President Biden’s State of the Union address aimed to appeal to as many Americans as possible. That’s neither a revelatory comment nor a surprising one; he’s a politician trying to build political support — and building political support is about presenting voters with appealing policy proposals. (Also furious tirades in the partisan media, of course, but that’s less Biden’s style than that of some in the audience Tuesday night.)
So the president delineated a slew of average-Jane ideas: increasing employment, limiting random fees from companies, making insulin affordable, that sort of thing.
“Too many of you lay in bed at night like my dad did, staring at the ceiling and wondering what in God’s name happens if your spouse gets cancer, or your child gets deadly ill or something happens to you,” Biden said. “What are you going to — are you going to have the money to pay for those medical bills? Or are you going to have to sell the house or try to get a second mortgage on it?”
As he outlined these policies aimed at bolstering the working class, Biden wrapped them in a very pointed envelope. There should be more, better jobs — but there should also be more union jobs. Because Biden, long an ally of the labor movement, understands acutely the difference between support from working Americans and organized support from them.
The first guest Biden introduced during his speech was a woman named Saria Gwin-Maye. Biden was boasting about the passage of legislation aimed at improving American infrastructure, and Gwin-Maye was hailed as one of the laborers who would be working to replace a notoriously decrepit bridge over the Ohio River. But Gwin-Maye isn’t just a worker. She’s a union member, a member of Ironworkers Local 44.
Similarly, Biden didn’t just argue that the country should “make sure working parents can afford to raise a family with sick days, paid family medical leave, affordable child care.” He did so immediately after touting the Protecting the Right to Organize Act, legislation that would make it easier for workers to form unions.
He left Washington on Wednesday to continue advocating for his administration’s efforts on the economy. He traveled to Wisconsin, where he spoke before members of the Laborers’ International Union. A banner on the wall read, “Union Strong.”

▶ [Information shown]
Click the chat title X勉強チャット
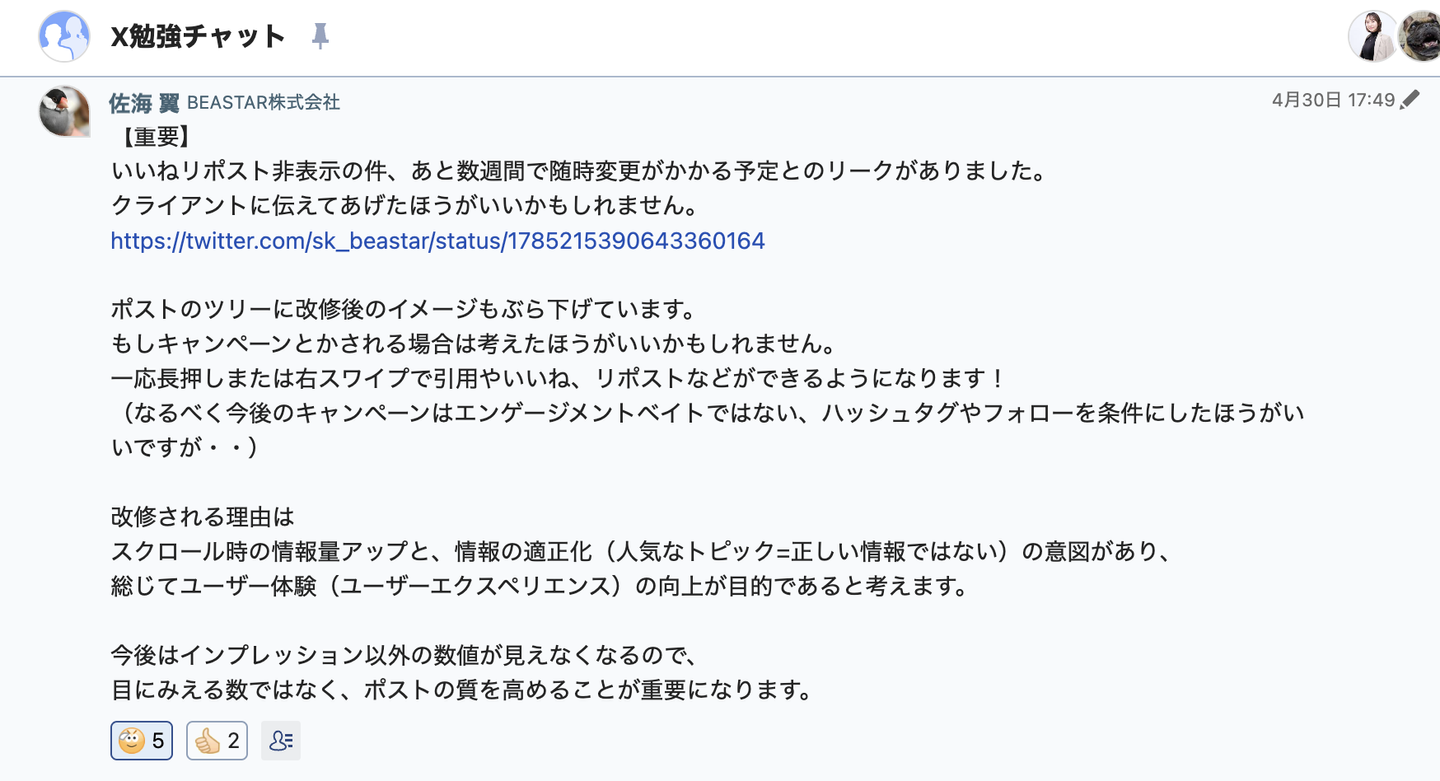The image size is (1440, 781). (197, 37)
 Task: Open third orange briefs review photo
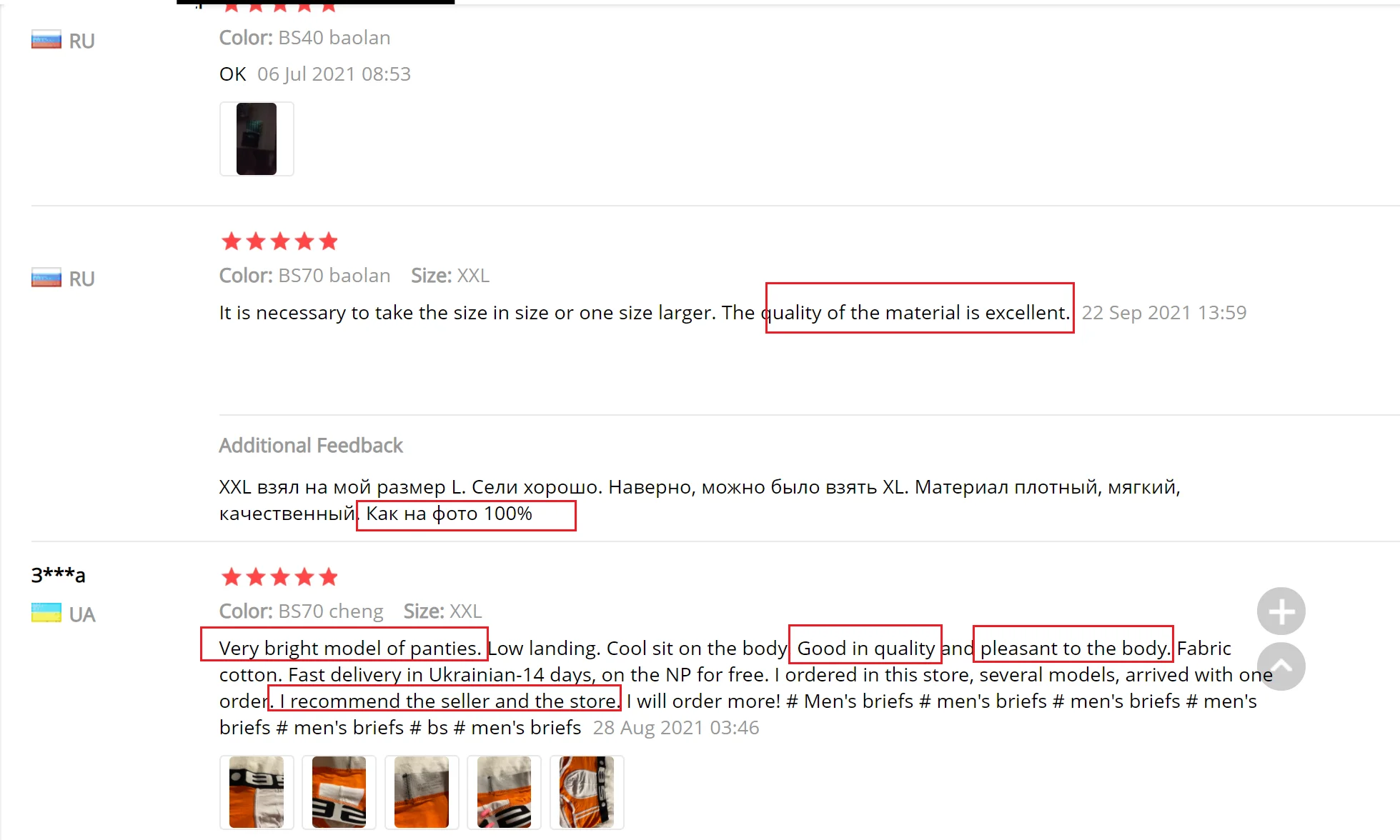tap(422, 792)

▶ [What you should do] Repeat the part of the article on Biden's State of the Union address starting at "The first guest" and ending at "to form unions.", and switch "legislation" to "law".

▶ [Answer box]
The first guest Biden introduced during his speech was a woman named Saria Gwin-Maye. Biden was boasting about the passage of law aimed at improving American infrastructure, and Gwin-Maye was hailed as one of the laborers who would be working to replace a notoriously decrepit bridge over the Ohio River. But Gwin-Maye isn’t just a worker. She’s a union member, a member of Ironworkers Local 44.
Similarly, Biden didn’t just argue that the country should “make sure working parents can afford to raise a family with sick days, paid family medical leave, affordable child care.” He did so immediately after touting the Protecting the Right to Organize Act, law that would make it easier for workers to form unions.